PASSAGE TO READ:
======
It has been about 8 months since Everett potty trained. This time in my life can now be referred to as “AD.” I suppose the previous 5 years were “DD” and pre-kids my life was “BD.”
Life “BD” is nothing like “DD.” Even though there aren’t diapers to wash, there is still plenty of other laundry that needs doing, including a set or two or sheets that tend to get wet. In fact, since transitioning to “AD” I’m even more behind on laundry than ever! At least when I had diapers to wash it kept my other laundry moving. Anything lingering in the dryer absolutely had to get moved to a basket (for eventual folding) in order to dry the diapers (gasp- I used a dryer all these years!). “BD” I washed laundry infrequently but back then it was just the two of us, my husband and I.
Now, I have piles of dirty laundry and piles of clean laundry. By the time the clean laundry gets folded the dirty pile is ready for a washing. That, and I’m in my last clean pair of underwear. My boys have the largest stockpile of underwear and shorts- I have no idea why Everett has about 20 pair. This just means we can go a long time without washing! The motivation to launder clothes is now only to not be smelly. I’ve never had the desire to have everything clean at once, and if I did, those days are simply impossible now. With a family of four, in one evening you practically have a load of laundry when everyone has undressed!!!
Fletcher, my oldest, is in VPK 5 days a week from 8:30-11:45. Everett is waiting for a spot at the same school. In the Fall I innocently assumed he would have a spot there and booked myself up with new work opportunities outside of the blog, only to find we would have many months to wait. We still wait. He is able to entertain himself fairly well but certain tasks like filming with live sound (no voiceover, so the house has to be silent) are not possible. This work must be done on the weekends when my husband can take them out to play. We are managing and I spend many nights up until after midnight working on the computer doing my editing. Now that “AD” also means the children very rarely nap, this has cut out even more of the time I used to have for working.
======
EXTRACTED RECORDS:
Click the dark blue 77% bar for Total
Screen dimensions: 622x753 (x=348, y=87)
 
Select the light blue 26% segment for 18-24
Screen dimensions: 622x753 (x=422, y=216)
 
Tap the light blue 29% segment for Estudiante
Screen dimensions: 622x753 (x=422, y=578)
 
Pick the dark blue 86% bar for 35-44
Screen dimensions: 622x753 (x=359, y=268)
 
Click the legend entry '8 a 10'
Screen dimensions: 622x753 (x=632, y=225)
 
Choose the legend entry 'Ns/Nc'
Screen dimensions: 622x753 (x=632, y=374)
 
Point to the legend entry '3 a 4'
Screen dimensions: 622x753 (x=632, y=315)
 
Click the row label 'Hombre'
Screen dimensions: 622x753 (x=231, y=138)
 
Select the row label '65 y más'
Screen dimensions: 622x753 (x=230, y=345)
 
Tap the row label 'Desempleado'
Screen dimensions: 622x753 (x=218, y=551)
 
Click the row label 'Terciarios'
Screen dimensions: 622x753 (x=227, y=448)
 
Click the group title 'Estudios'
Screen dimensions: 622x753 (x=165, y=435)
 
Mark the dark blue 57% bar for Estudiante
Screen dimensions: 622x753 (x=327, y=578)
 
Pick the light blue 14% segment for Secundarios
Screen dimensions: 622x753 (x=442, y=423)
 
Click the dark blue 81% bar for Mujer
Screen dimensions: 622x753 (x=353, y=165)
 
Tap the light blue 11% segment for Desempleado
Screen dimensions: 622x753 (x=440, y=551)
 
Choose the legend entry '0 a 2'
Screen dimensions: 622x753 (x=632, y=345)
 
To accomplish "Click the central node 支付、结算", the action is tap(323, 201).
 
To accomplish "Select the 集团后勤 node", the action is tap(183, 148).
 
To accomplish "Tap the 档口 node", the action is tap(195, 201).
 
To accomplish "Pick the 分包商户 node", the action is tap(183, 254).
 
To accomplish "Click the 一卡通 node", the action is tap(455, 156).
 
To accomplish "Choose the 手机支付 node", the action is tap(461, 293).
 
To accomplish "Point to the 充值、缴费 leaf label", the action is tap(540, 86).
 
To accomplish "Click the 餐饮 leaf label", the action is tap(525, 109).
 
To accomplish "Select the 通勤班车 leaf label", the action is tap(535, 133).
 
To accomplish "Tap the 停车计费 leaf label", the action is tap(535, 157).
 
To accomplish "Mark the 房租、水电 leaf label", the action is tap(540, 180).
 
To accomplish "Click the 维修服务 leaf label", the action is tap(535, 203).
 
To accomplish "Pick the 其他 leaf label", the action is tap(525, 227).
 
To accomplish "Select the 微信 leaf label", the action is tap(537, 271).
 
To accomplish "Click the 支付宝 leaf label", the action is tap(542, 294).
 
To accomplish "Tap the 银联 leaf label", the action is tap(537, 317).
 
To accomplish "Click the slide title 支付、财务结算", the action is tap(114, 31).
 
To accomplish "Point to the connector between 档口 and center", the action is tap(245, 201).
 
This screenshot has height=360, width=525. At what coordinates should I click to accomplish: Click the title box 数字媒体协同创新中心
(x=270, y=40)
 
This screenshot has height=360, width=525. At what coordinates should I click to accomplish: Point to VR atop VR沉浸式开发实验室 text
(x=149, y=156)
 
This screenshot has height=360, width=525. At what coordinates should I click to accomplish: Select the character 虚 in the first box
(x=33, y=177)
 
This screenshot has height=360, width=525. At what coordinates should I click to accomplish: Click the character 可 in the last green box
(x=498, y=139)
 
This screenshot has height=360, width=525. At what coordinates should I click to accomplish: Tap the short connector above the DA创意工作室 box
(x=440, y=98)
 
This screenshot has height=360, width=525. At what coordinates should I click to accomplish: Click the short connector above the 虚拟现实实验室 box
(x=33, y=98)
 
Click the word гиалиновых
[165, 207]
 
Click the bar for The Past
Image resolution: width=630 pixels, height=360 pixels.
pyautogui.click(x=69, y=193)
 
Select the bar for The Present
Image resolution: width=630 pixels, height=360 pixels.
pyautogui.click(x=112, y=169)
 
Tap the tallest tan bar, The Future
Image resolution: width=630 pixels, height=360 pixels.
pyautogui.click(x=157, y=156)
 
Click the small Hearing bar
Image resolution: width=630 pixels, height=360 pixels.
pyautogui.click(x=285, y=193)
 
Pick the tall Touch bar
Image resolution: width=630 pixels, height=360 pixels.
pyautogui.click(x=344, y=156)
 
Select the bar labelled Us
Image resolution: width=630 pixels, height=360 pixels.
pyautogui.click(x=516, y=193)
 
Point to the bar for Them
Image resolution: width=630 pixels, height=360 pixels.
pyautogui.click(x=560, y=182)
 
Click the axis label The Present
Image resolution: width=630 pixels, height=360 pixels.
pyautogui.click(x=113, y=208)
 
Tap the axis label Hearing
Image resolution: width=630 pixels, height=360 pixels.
======
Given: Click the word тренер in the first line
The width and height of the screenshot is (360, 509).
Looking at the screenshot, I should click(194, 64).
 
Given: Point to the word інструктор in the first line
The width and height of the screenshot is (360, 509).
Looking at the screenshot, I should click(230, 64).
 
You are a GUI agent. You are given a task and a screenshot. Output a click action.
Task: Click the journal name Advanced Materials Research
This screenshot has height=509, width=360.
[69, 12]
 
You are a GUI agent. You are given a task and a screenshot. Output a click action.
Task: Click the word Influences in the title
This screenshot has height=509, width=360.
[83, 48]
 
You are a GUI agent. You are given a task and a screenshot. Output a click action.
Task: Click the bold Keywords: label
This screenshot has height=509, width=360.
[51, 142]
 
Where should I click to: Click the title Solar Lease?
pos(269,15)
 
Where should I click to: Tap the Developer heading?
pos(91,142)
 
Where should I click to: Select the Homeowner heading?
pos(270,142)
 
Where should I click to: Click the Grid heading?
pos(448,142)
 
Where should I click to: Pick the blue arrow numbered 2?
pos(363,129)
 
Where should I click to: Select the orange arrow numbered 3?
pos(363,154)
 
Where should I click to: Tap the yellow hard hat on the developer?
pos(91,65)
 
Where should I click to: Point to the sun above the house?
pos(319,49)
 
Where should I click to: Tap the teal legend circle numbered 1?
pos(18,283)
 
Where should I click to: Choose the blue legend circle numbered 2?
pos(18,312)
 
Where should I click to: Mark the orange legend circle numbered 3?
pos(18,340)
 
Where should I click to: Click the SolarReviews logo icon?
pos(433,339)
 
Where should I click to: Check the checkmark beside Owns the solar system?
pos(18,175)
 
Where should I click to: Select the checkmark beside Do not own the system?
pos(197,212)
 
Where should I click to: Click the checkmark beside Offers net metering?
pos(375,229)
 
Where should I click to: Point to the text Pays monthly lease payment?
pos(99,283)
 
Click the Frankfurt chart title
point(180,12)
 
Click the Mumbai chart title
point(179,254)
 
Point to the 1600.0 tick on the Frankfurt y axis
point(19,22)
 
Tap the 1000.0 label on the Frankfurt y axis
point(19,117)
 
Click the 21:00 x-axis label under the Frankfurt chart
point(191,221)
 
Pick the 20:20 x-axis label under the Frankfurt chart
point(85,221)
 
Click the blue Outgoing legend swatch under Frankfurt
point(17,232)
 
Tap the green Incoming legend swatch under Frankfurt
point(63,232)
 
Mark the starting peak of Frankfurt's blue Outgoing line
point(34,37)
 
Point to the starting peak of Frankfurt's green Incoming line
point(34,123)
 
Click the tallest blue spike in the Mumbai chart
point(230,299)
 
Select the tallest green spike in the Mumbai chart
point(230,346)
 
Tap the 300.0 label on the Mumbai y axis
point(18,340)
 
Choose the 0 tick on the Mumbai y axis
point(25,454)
======
According to the laundry post, how many days a week does Fletcher attend VPK, and during what hours? Rely only on the laundry post, not the data, for this.

Fletcher attends VPK five days a week, from 8:30 to 11:45.